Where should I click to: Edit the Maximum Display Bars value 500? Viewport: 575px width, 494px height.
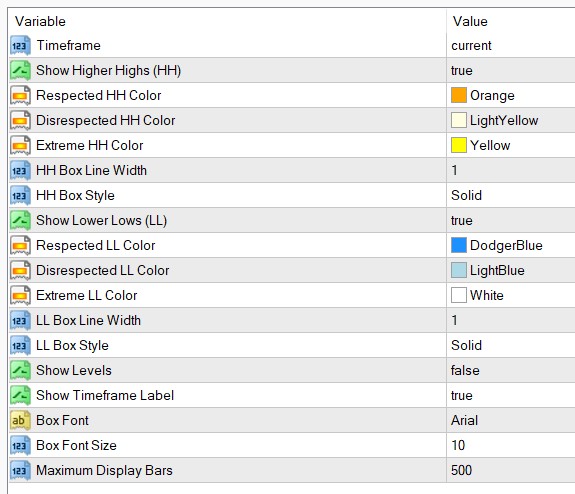pos(510,470)
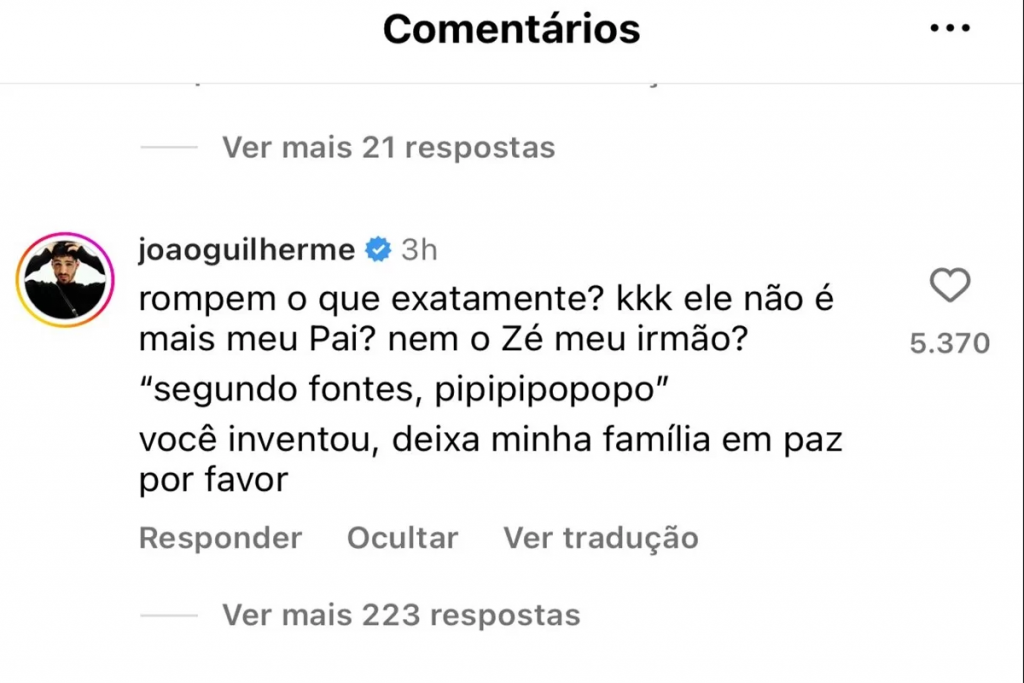Expand Ver mais 223 respostas
This screenshot has height=683, width=1024.
pos(401,614)
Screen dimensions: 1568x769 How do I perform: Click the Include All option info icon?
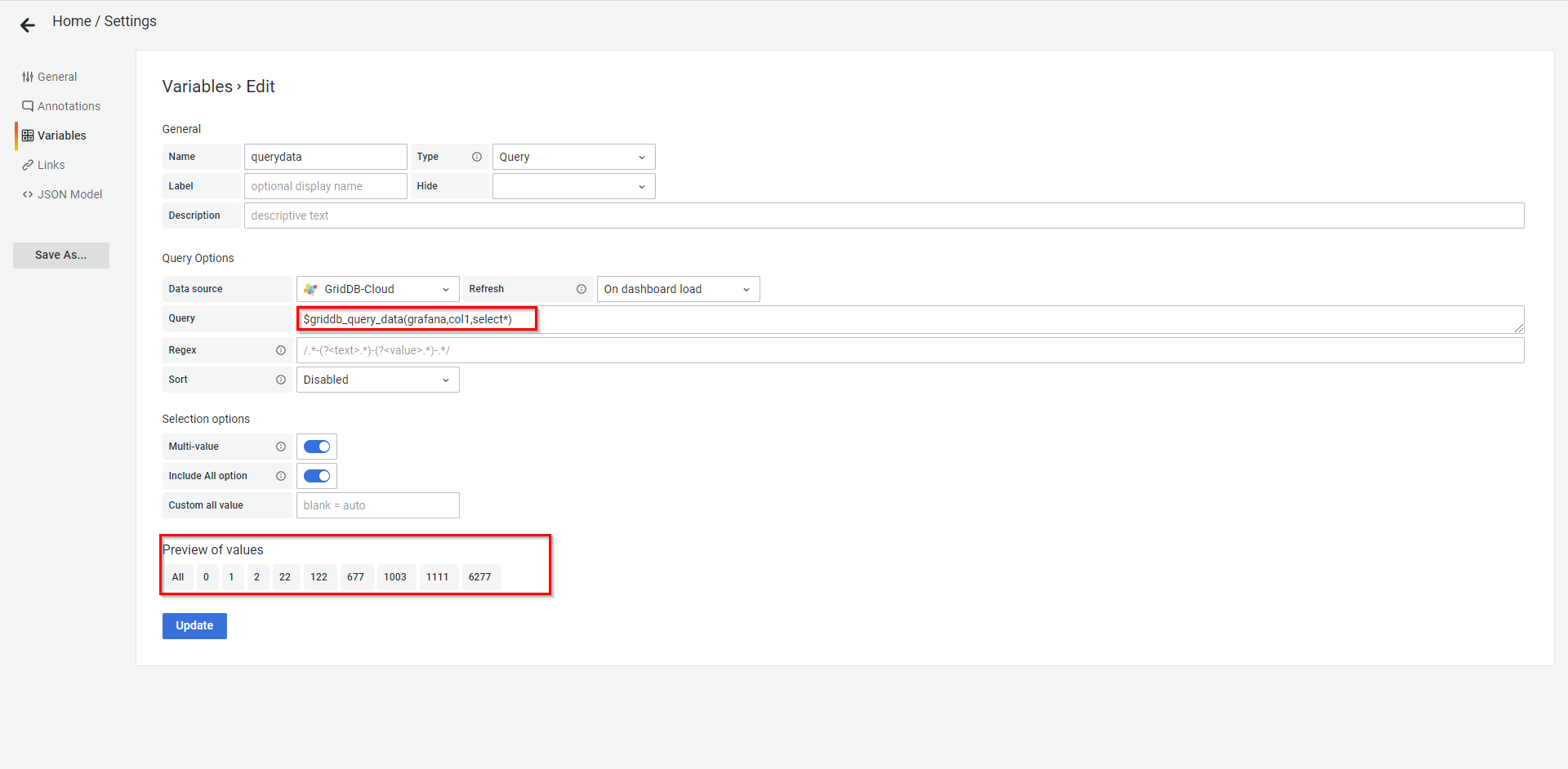point(281,476)
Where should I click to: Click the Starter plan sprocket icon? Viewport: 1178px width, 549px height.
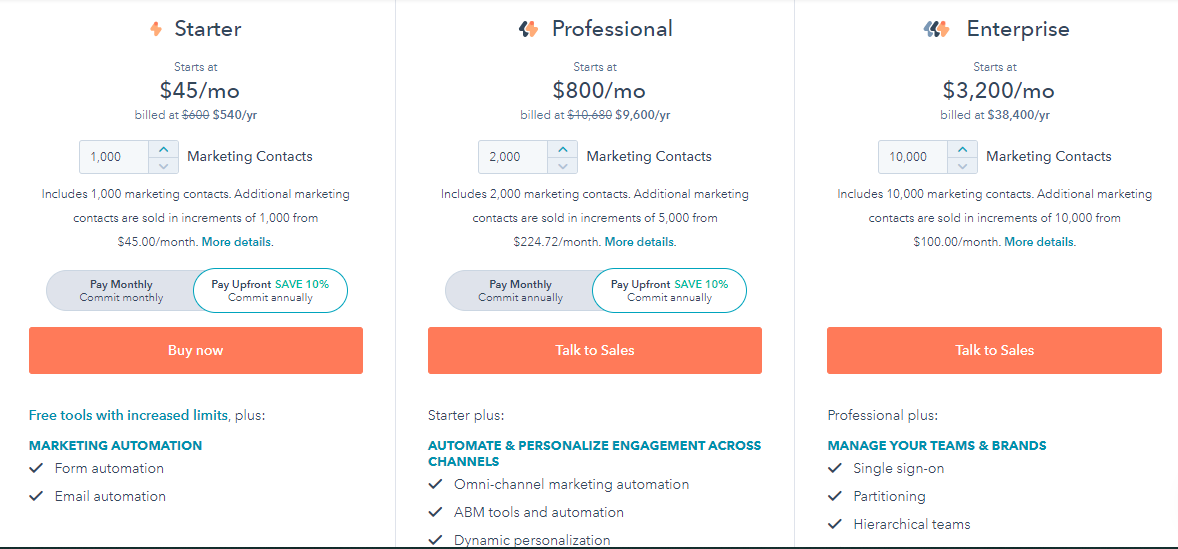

**********

*What this task involves*.
Word for word, restate the lines from the line with "Screen dimensions: 1568x769" through the last line of the entries, and nothing beyond them. Omit pictures.

*Exercise solution*.
Screen dimensions: 1568x769 How do I perform: Click the Include All option info icon?
point(281,476)
Where should I click to: Click the Starter plan sprocket icon? Viewport: 1178px width, 549px height.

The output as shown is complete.